The detailed description of `ReturnInfo` and available parameters are described [here](https://github.com/EventRegistry/event-registry-python/wiki/ReturnInfo-class).

In [53]:
retInfo = ReturnInfo(
    articleInfo = ArticleInfoFlags(),             # details about the articles to return
    eventInfo = EventInfoFlags(),                 # details about the events to return
    sourceInfo = SourceInfoFlags(),               # details about the news sources to return
    categoryInfo = CategoryInfoFlags(),           # details about the categories to return
    conceptInfo = ConceptInfoFlags(),             # details about the concepts to return
    locationInfo = LocationInfoFlags(),           # details about the locations to return
    storyInfo = StoryInfoFlags(),                 # details about the stories to return
    conceptClassInfo = ConceptClassInfoFlags(),   # details about the concept classes to return
    conceptFolderInfo = ConceptFolderInfoFlags()) # details about the concept folders to return

An example query that will return list of concepts, categories, source location, and a list of potential duplicates of the article:

In [52]:
q = QueryArticlesIter(keywords = "Trump", sourceUri = "nytimes.com")
for art in q.execQuery(er, 
        maxItems = 1,
        returnInfo = ReturnInfo(
            articleInfo=ArticleInfoFlags(concepts=True, categories=True, duplicateList=True, location=True, bodyLen=300),
            sourceInfo=SourceInfoFlags(location=True, image=True)            
          )):
    print(json.dumps(art, indent=4))

{
    "uri": "1243385784",
    "lang": "eng",
    "isDuplicate": false,
    "date": "2019-09-07",
    "time": "16:16:00",
    "dateTime": "2019-09-07T16:16:00Z",
    "dataType": "news",
    "sim": 0.4705882370471954,
    "url": "https://www.nytimes.com/2019/09/07/us/politics/trump-hotel.html",
    "title": "Checking In at Trump Hotels, for Kinship (and Maybe Some Sway)",
    "body": "WASHINGTON -- At a table in the lobby bar of the Trump International Hotel this week, the final details of a black-tie, 40th anniversary gala for the Concerned Women for America were being worked out by the conservative group's staff.\n\nThere was the contract with the president's hotel to be ...",
    "source": {
        "uri": "nytimes.com",
        "dataType": "news",
        "title": "The New York Times",
        "location": {
            "type": "place",
            "label": {
                "eng": "New York City"
            },
            "country": {
                "type": "country",

Data extract
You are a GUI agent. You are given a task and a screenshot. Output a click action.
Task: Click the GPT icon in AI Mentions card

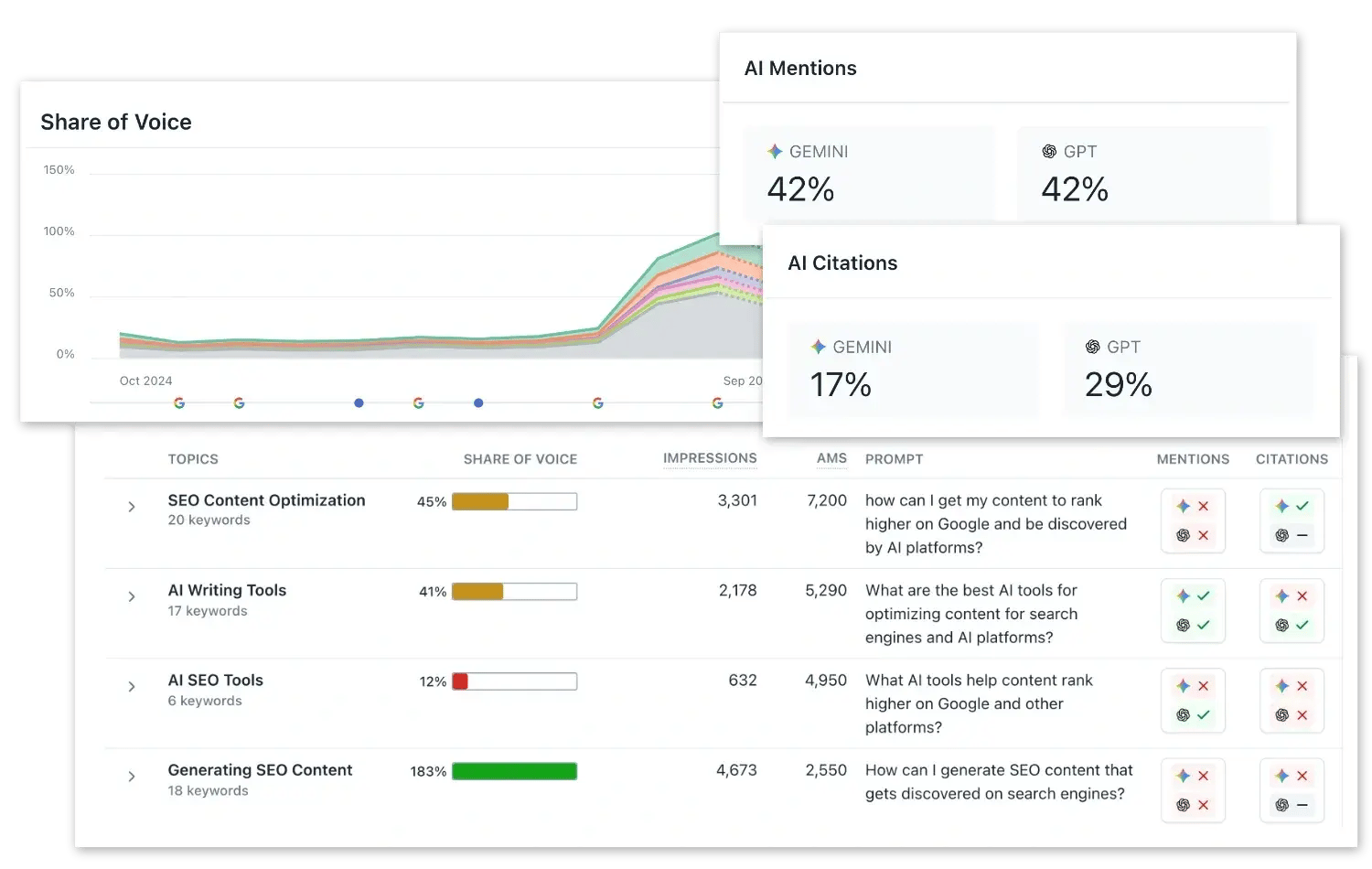point(1049,152)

Task set
a – In the ReturnInfo excerpt, rewrite the paragraph that begins "An example query that will return" as a short list of what the query returns.
b – Extract the part of the ReturnInfo excerpt from "An example query" to "print(json.dumps(art, indent=4))", copying it word for word.
c – Translate this sentence from the ReturnInfo excerpt into German: "The detailed description of `ReturnInfo` and available parameters are described [here](https://github.com/EventRegistry/event-registry-python/wiki/ReturnInfo-class)."

Response list
a –
An example query that returns:
- a list of concepts
- categories
- the source location
- a list of potential duplicates of the article

b –
An example query that will return list of concepts, categories, source location, and a list of potential duplicates of the article:

In [52]:
q = QueryArticlesIter(keywords = "Trump", sourceUri = "nytimes.com")
for art in q.execQuery(er, 
        maxItems = 1,
        returnInfo = ReturnInfo(
            articleInfo=ArticleInfoFlags(concepts=True, categories=True, duplicateList=True, location=True, bodyLen=300),
            sourceInfo=SourceInfoFlags(location=True, image=True)            
          )):
    print(json.dumps(art, indent=4))

c – Die ausführliche Beschreibung von `ReturnInfo` und der verfügbaren Parameter finden Sie [hier](https://github.com/EventRegistry/event-registry-python/wiki/ReturnInfo-class).